Up-Down Determination of the ED90 of Phenylephrine for Hypotension Prophylaxis in Cesarean Delivery
|ClinicalTrials.gov Identifier: NCT00796328|
Recruitment Status : Terminated (Results Invalid, study closed, analysis cannot proceed.)
First Posted : November 24, 2008
Results First Posted : April 21, 2014
Last Update Posted : April 23, 2018
This study is designed to determine the ED90 for an infusion of phenylephrine to prevent spinal induced low blood pressure in parturients presenting for an elective cesarean delivery. The up-down methodology (UDM) is commonly used study method to determine the dose of a drug that causes the desired effect in over 90% of the subjects to whom it given. For example: the investigators want to know what is the best dose of phenylephrine (from a range of commonly used doses) to prevent a drop in blood pressure during cesarean delivery ninety times out of one hundred when it is given at that dose. The ED90 is the effective dose at which 90% of subjects will have a "positive" response to a phenylephrine infusion, i.e. no drop in blood pressure. The investigators hypothesize that the ED90 will be between 40 - 60 mcg/min.

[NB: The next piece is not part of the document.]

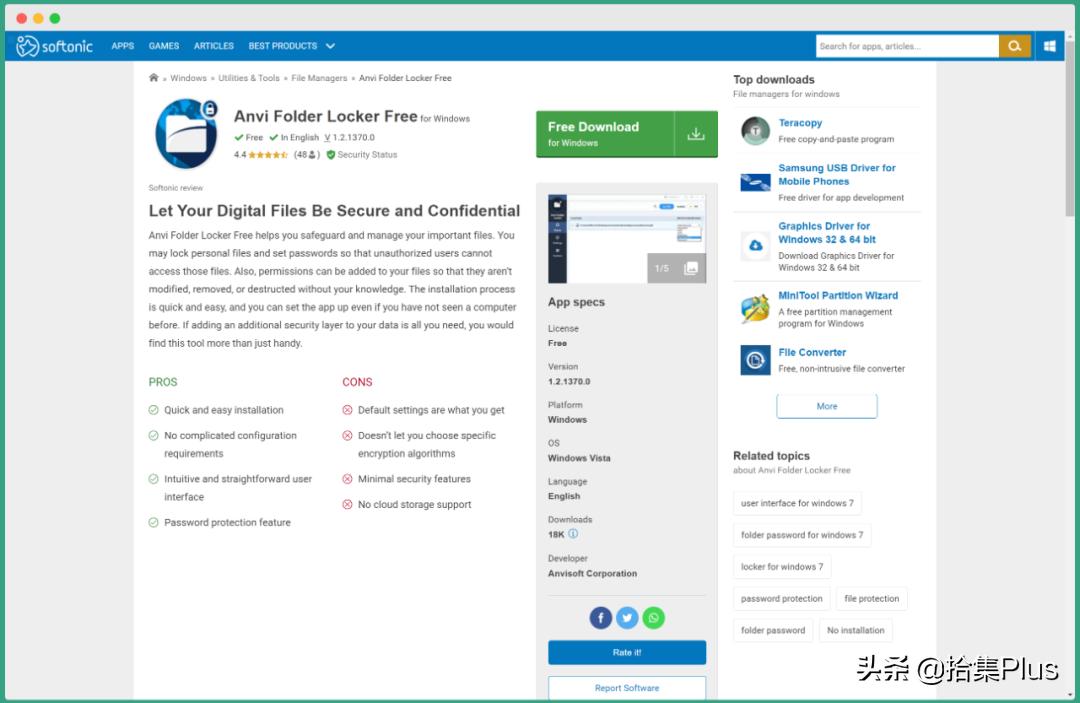Click the search apps input field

The primary outcome measure is the ED90 for phenylephrine infusions that prevents a drop in blood pressure in women undergoing cesarean delivery.
|Condition or disease||Intervention/treatment||Phase|
|Spinal Induced Hypotension in Cesarean Delivery||Drug: Phenylephrine infusion||Phase 4|
|Study Type :||Interventional (Clinical Trial)|
|Actual Enrollment :||45 participants|
|Intervention Model:||Single Group Assignment|
|Masking:||Quadruple (Participant, Care Provider, Investigator, Outcomes Assessor)|
|Official Title:||Up-down Determination of the ED90 of the Initial Rate of Infusion of Phenylephrine for the Prophylaxis of Spinal Induced Hypotension in Parturients Undergoing Cesarean Delivery|
|Study Start Date :||November 2008|
|Actual Primary Completion Date :||February 2009|
|Actual Study Completion Date :||July 2009|
Drug: Phenylephrine infusion
Up-down, biased coin design
- Effective Dose of Phenylephrine at Which 90% of Subjects Have no Spinal Induced Hypotension [ Time Frame: Spinal administration until delivery ]The effective dose at which 90% of subjects will have a "positive" response to a phenylephrine infusion, i.e. no spinal induced hypotension. We hypothesize that the ED90 will be between 40 - 60 mcg/min.